"Un Uomo": il romanzo-verità sulla vita di Alekos Panagulis

di Eva Curatola - "Un ruggito di dolore e di rabbi

di Eva Curatola“Un ruggito di dolore e di rabbia si alzava sulla città, e rintronava incessante, ossessivo, spazzando qualsiasi altro suono, scandendo la grande menzogna. Zi, zi, zi! (Vive, vive, vive!) Un ruggito che non aveva nulla di umano. Infatti non si alzava da esseri umani, creature con due braccia e due gambe e un pensiero proprio, si alzava da una bestia mostruosa e senza pensiero, la folla.”
Comincia cosi “Un Uomo” di Oriana Fallaci, dalla fine, dal funerale di Alessandro Panagulis (Alekos per gli amici e la polizia, come diceva la stessa Fallaci in un’intervista); l’uomo non sarà solo il protagonista del libro, o colui che verrà ricordato come l’eroe della resistenza greca contro il regime dei colonnelli, ma l’uomo che riuscì a far breccia nella corazza della scrittrice, l’unico, probabilmente, ch’ella abbia mai amato.
“E forse il tuo carattere non mi piaceva, né il tuo modo di comportarti, però ti amavo di un amore più forte del desiderio, più cieco della gelosia: a tal punto implacabile, a tal punto inguaribile, che ormai non potevo più concepire la mia vita senza di te. Ne facevi parte quanto il mio respiro, le mie mani, il mio cervello, e rinunciare a te era rinunciare a me stessa, ai miei sogni che erano i tuoi sogni, alle tue illusioni che erano le mie illusioni, alle tue speranze che erano le mie speranze, alla vita! E l’amore esisteva, non era un imbroglio, era piuttosto una malattia, e di tale malattia potevo elencare tutti i segni, i fenomeni.”

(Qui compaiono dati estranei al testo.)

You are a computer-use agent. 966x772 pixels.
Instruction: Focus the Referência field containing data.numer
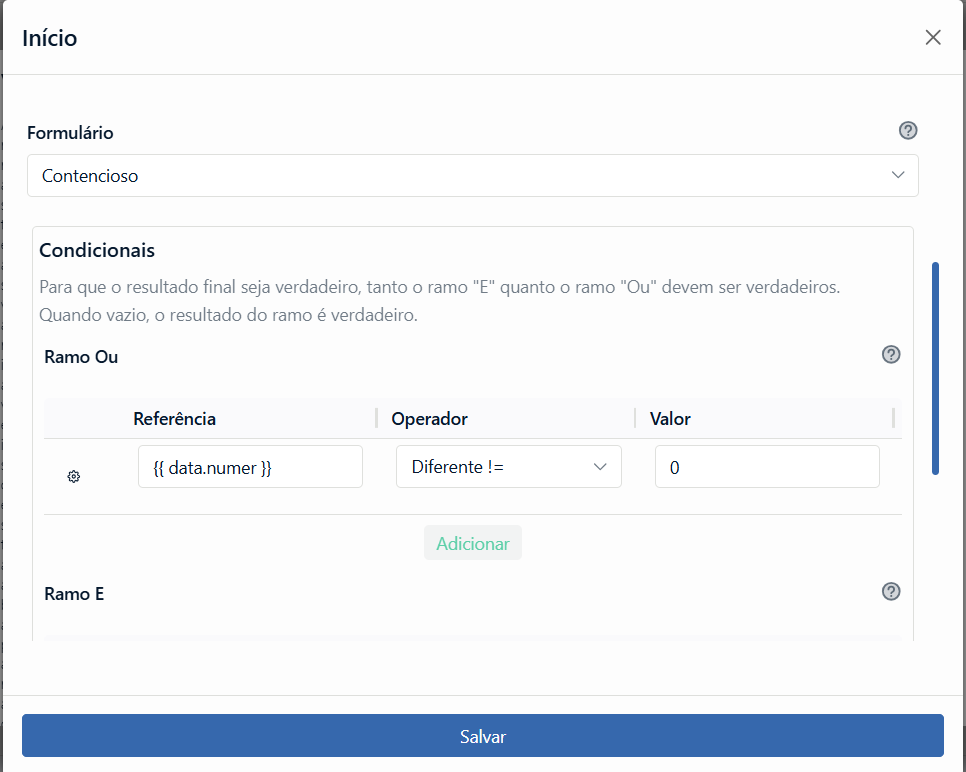(250, 467)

Alekos Panagulis nel 1968 è condannato a morte per l’attentato a Georgios Papadopulos. Segregato per cinque anni in un carcere dove subisce le più atroci torture e poi restituito brevemente alla libertà, conoscerà anche l’esilio. Perde la vita in un misterioso incidente d’auto nel 1976. Oriana Fallaci incontra Panagulis nel 1973 quando, graziato di una grazia che non aveva chiesto ma che il mondo intero reclamava per lui, esce dal carcere. I due si innamorano di un amore profondo, complice, battagliero. Lei lo affianca e ne condivide la lotta.
Strano a dirsi, ma il racconto segue la classica struttura della fiaba:
Esordio: la bomba o attentato a Papadopulos;
Movente o complicazione: l’arresto, le torture, il processo, la condanna a morte;
Peripezie dell’eroe: l’esilio e il ritorno in patria dopo la caduta della dittatura;
Conclusione: la cattura dei documenti, la morte e i grandi funerali.
Inizialmente avremo difronte un Panagulis con indosso la maschera del terrorista, quella che per molti anni gli era stata affibiata, ma con lo scorrere delle pagine questa maschera si sgretolerà lasciando spazio ad un uomo fomentato dai suoi ideali, dal forte spirito democratico, ma soprattutto un uomo libero, un uomo ribelle. E proprio a causa della sua continua ribellione, Alekos Panagulis esalerà il suo ultimo respiro. Per lungo tempo definito un incidente stradale, il momento che mette fine alla vita dell’eroe della Fallaci si rivelerà invece un attentato.
Come sempre accade nei suoi libri, le parole sono forti, crude ma appassionate; piene di quello spirito anticonformista che da sempre la contraddistingue dagli altri, collacondola un gradino al di sopra dei comuni mortali. La lettura è si scorrevole, ma allo stesso tempo non si può fare a meno di soffermarsi a lungo su pagine cosi ben costruite.
Il romanzo rappresenta la giustizia, la verità che doveva essere raccontata e contiene il ricordo di quelle sue parole: «Morirò e scriverai un libro su di me… Morirò e allora sì che mi amerai per sempre».